[Rows excerpted from a collection]
• • •

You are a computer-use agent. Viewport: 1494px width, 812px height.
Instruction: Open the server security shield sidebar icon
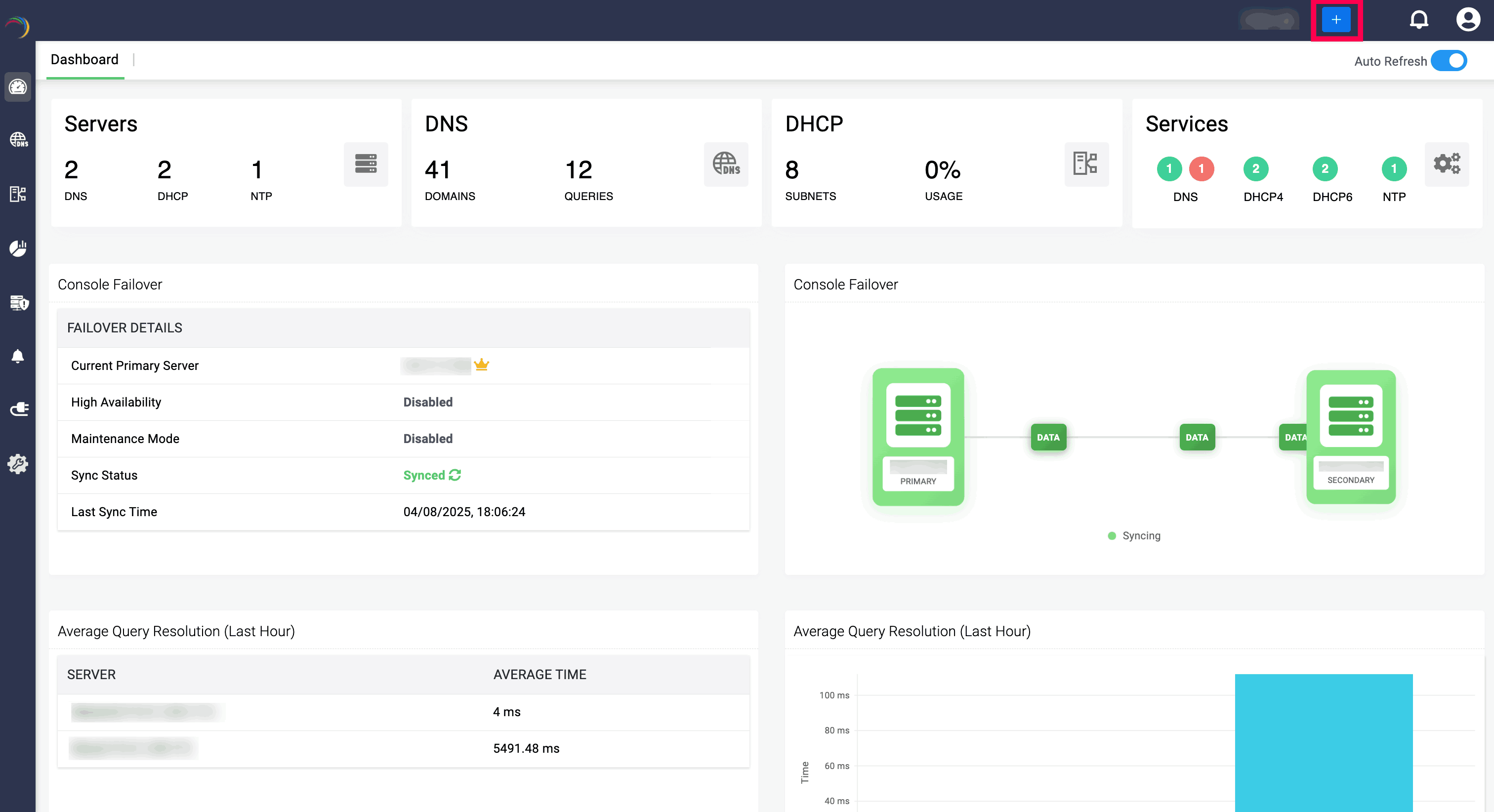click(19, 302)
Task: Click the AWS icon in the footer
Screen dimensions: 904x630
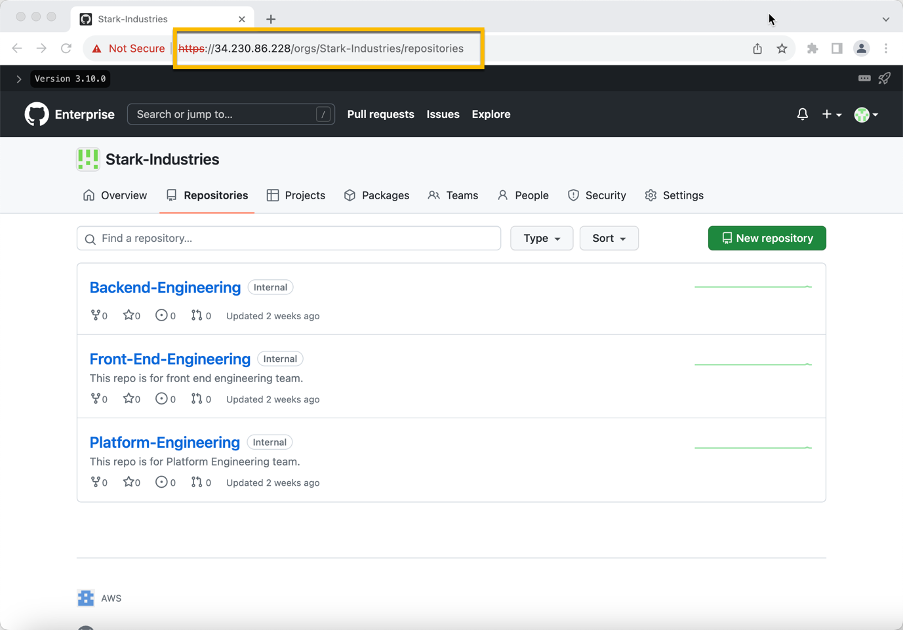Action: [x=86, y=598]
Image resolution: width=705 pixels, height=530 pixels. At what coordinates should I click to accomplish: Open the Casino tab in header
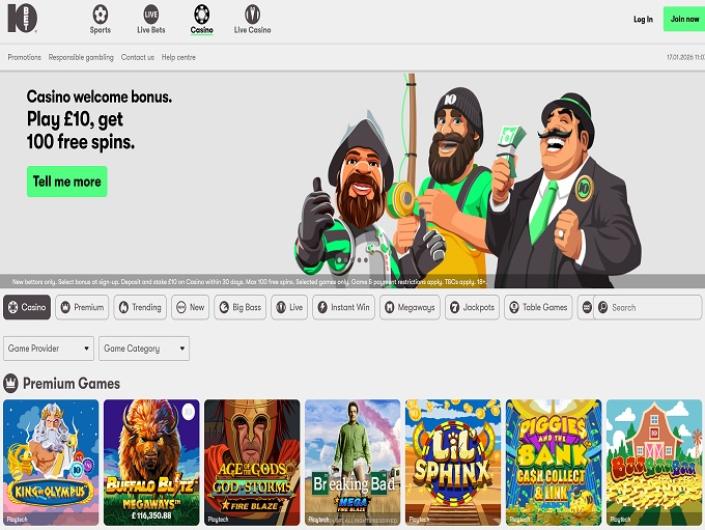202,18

• • •

Arrange the lines of the rows above as a numbered list, leaving out blank lines and the pictures.

> _Response_:
1. You are a computer-use agent. Viewport: 1494px width, 812px height.
2. Instruction: Open the server security shield sidebar icon
3. click(19, 302)
4. Task: Click the AWS icon in the footer
5. Screen dimensions: 904x630
6. Action: [x=86, y=598]
7. Image resolution: width=705 pixels, height=530 pixels. At what coordinates should I click to accomplish: Open the Casino tab in header
8. 202,18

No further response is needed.